The 32-year-old former Asian No.1 carded a bogey-free 5-under 66, highlighted by three closing birdies, to finish three shots behind winner Matthew NeSmith of the United States.
“I haven’t experienced any kind of a high. Right now, I’m more focused on my golf and what I want to do in the time to come. I had a lot of belief in myself that I could get my card back and play well. I’m more relieved with the fact that I’m putting some scores together which was satisfying,” said Lahiri, who posted rounds of 68, 65, 69 and 66.
After finishing a lowly 174th on the PGA TOUR’s FedExCup points list, he needed to play in the KFT Finals to regain his playing rights on the world’s premier circuit. And with his TOUR card safely in his back pocket now, he plans to challenge for a victory in the final tournament, the Korn Ferry Tour Championship presented by United Leasing & Finance, this week to try and top the No. 1 ranking.
“I’m playing well enough with a lot of confidence and I’m no longer trying to secure my card. Hopefully it frees me up and I can focus on getting into contention again and maybe get third time lucky and win,” he said.
“If I can manage that, it’ll help get me into THE PLAYERS Championship (PGA TOUR flagship event) next year and helps me schedule my events a lot better.”
Lahiri reset his game following his lackluster PGA TOUR campaign and refocused on his basics with swing coach Vijay DIvecha during summer. He believes his game is now back on track as he looks forward to competing against the world’s best again when the new 2019-20 PGA TOUR Season begins in September.
“It’s coming together. I was disappointed last week that I got into position not only for a win but also to lock up the card in the first week. I made some bogeys coming in and I was disappointed with that but I took it as a learning experience. It’s been a while since I was in contention and I needed to feel the adrenaline again and how to respond to it,” he said.

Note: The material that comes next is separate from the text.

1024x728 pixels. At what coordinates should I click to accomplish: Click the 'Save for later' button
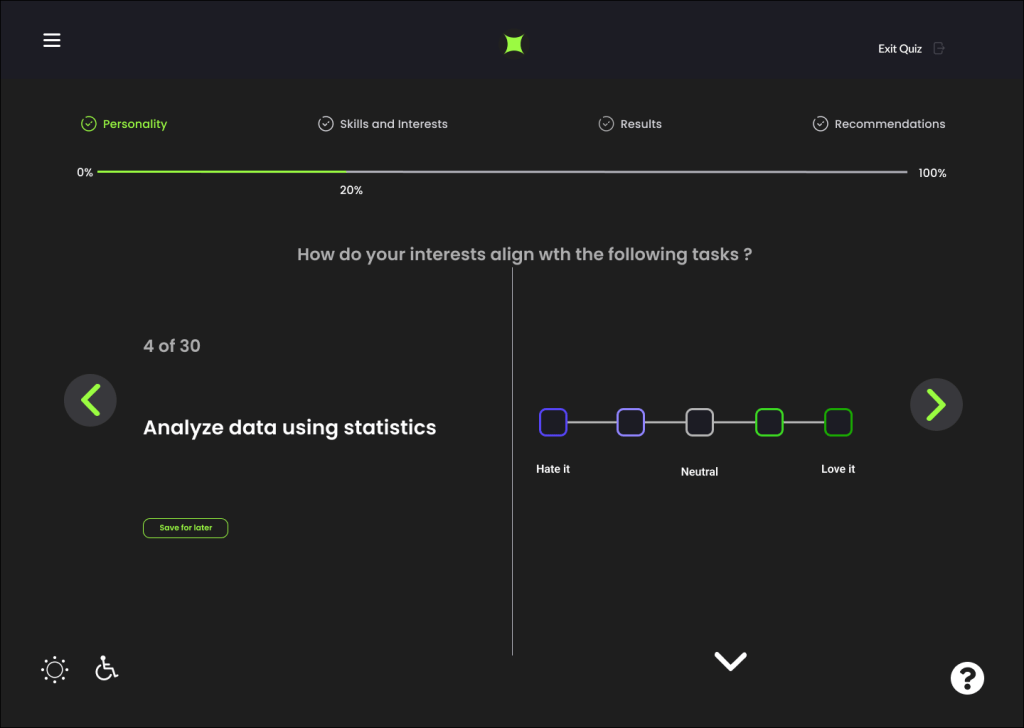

“I didn’t wake up on a different side of the bed the past two weeks. I started working on some basics again when Vijay came over in July. We got some rest, recharged the batteries and game wise I started to feel good again. This week, the short game was at its best in a long time. I hit it terribly but got up and down each and every time I was out of position. I kept grinding and had those birdies in the end,” added Lahiri.
He was delighted to shoot four rounds in the 60s, which was the first time since last November when he enjoyed his lone top-10 finish of the season at the Mayakoba Classic in Mexico.
“I’ve not done that in a long time, so I’m more relieved to see myself scoring consistently and putting four rounds together. The trend is beginning to change and this gives me most satisfaction. If I can keep playing well, if I can keep doing this, it can only lead to good things,” said Lahiri.
He is quietly hoping to make an impression during the fall season in a bid to earn a captain’s pick for the Presidents Cup. Lahiri featured for the International Team in 2015 and 2017.
“The Presidents Cup is close to my heart but I think I finished 140 places out from the top-8,” he said. “I don’t know when Ernie (Els) will make the picks and I’m not thinking of it right now. My golf is beginning to trend in the right direction that I feel positive about it. However, the Presidents Cup is not my main focus. I just want to play golf and I’m not expecting to be picked unless I can turn it around. I’m just going to focus on events that are in front me now.”